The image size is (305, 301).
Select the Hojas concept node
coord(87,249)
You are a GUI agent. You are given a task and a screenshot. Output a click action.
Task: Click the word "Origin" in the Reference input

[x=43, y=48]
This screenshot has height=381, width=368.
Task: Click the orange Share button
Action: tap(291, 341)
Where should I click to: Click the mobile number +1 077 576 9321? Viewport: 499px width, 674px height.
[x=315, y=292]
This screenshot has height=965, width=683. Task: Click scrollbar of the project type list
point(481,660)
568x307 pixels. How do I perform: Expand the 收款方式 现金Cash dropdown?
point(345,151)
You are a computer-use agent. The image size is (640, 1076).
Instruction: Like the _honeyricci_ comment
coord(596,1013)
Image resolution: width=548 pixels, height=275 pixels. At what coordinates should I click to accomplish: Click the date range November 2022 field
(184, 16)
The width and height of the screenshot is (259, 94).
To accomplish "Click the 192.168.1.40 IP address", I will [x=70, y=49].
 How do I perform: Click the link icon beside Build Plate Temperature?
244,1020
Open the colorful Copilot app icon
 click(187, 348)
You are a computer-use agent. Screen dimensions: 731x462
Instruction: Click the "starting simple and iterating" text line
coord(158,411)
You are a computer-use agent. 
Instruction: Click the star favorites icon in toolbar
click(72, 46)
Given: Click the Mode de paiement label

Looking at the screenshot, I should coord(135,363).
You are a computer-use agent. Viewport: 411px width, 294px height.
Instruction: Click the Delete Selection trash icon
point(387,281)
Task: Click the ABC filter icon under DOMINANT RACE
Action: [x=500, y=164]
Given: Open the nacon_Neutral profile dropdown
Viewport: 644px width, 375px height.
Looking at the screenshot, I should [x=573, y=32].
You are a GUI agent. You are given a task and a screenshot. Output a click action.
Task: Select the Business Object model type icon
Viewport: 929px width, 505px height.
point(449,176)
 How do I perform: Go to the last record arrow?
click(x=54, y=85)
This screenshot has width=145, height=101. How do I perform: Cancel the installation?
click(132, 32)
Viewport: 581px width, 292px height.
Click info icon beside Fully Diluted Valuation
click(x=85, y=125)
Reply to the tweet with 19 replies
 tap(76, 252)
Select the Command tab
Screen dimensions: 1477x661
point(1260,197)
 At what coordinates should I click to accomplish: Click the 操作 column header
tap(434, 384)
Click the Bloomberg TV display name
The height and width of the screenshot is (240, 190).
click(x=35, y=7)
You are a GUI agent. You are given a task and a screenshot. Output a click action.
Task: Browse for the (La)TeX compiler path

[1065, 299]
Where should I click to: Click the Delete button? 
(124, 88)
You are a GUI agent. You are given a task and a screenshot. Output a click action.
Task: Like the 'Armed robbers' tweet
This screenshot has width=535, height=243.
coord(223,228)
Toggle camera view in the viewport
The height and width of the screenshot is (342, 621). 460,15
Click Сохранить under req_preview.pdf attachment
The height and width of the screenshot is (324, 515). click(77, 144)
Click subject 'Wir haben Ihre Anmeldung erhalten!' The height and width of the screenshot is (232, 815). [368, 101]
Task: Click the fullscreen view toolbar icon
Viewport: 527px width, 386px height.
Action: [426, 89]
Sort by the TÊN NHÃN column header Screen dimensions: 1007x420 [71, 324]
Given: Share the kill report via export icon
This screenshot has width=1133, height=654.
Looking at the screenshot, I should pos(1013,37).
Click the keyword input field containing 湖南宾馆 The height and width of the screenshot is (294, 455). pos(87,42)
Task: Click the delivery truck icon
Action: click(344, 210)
........
EXERCISE:
Repeat every entry exactly, leaving nothing out.

OUTPUT FOR THIS EXERCISE:
The image size is (305, 301).
Select the Hojas concept node
coord(87,249)
You are a GUI agent. You are given a task and a screenshot. Output a click action.
Task: Click the word "Origin" in the Reference input

[x=43, y=48]
This screenshot has height=381, width=368.
Task: Click the orange Share button
Action: tap(291, 341)
Where should I click to: Click the mobile number +1 077 576 9321? Viewport: 499px width, 674px height.
[x=315, y=292]
This screenshot has height=965, width=683. Task: Click scrollbar of the project type list
point(481,660)
568x307 pixels. How do I perform: Expand the 收款方式 现金Cash dropdown?
point(345,151)
You are a computer-use agent. The image size is (640, 1076).
Instruction: Like the _honeyricci_ comment
coord(596,1013)
Image resolution: width=548 pixels, height=275 pixels. At what coordinates should I click to accomplish: Click the date range November 2022 field
(184, 16)
The width and height of the screenshot is (259, 94).
To accomplish "Click the 192.168.1.40 IP address", I will [x=70, y=49].
 How do I perform: Click the link icon beside Build Plate Temperature?
244,1020
Open the colorful Copilot app icon
 click(187, 348)
You are a computer-use agent. Screen dimensions: 731x462
Instruction: Click the "starting simple and iterating" text line
coord(158,411)
You are a computer-use agent. 
Instruction: Click the star favorites icon in toolbar
click(72, 46)
Given: Click the Mode de paiement label

Looking at the screenshot, I should coord(135,363).
You are a computer-use agent. Viewport: 411px width, 294px height.
Instruction: Click the Delete Selection trash icon
point(387,281)
Task: Click the ABC filter icon under DOMINANT RACE
Action: [x=500, y=164]
Given: Open the nacon_Neutral profile dropdown
Viewport: 644px width, 375px height.
Looking at the screenshot, I should [x=573, y=32].
You are a GUI agent. You are given a task and a screenshot. Output a click action.
Task: Select the Business Object model type icon
Viewport: 929px width, 505px height.
point(449,176)
 How do I perform: Go to the last record arrow?
click(x=54, y=85)
This screenshot has width=145, height=101. How do I perform: Cancel the installation?
click(132, 32)
Viewport: 581px width, 292px height.
Click info icon beside Fully Diluted Valuation
click(x=85, y=125)
Reply to the tweet with 19 replies
 tap(76, 252)
Select the Command tab
Screen dimensions: 1477x661
point(1260,197)
 At what coordinates should I click to accomplish: Click the 操作 column header
tap(434, 384)
Click the Bloomberg TV display name
The height and width of the screenshot is (240, 190).
click(x=35, y=7)
You are a GUI agent. You are given a task and a screenshot. Output a click action.
Task: Browse for the (La)TeX compiler path

[1065, 299]
Where should I click to: Click the Delete button? 
(124, 88)
You are a GUI agent. You are given a task and a screenshot. Output a click action.
Task: Like the 'Armed robbers' tweet
This screenshot has width=535, height=243.
coord(223,228)
Toggle camera view in the viewport
The height and width of the screenshot is (342, 621). 460,15
Click Сохранить under req_preview.pdf attachment
The height and width of the screenshot is (324, 515). click(77, 144)
Click subject 'Wir haben Ihre Anmeldung erhalten!' The height and width of the screenshot is (232, 815). [368, 101]
Task: Click the fullscreen view toolbar icon
Viewport: 527px width, 386px height.
Action: [426, 89]
Sort by the TÊN NHÃN column header Screen dimensions: 1007x420 [71, 324]
Given: Share the kill report via export icon
This screenshot has width=1133, height=654.
Looking at the screenshot, I should pos(1013,37).
Click the keyword input field containing 湖南宾馆 The height and width of the screenshot is (294, 455). pos(87,42)
Task: Click the delivery truck icon
Action: click(344, 210)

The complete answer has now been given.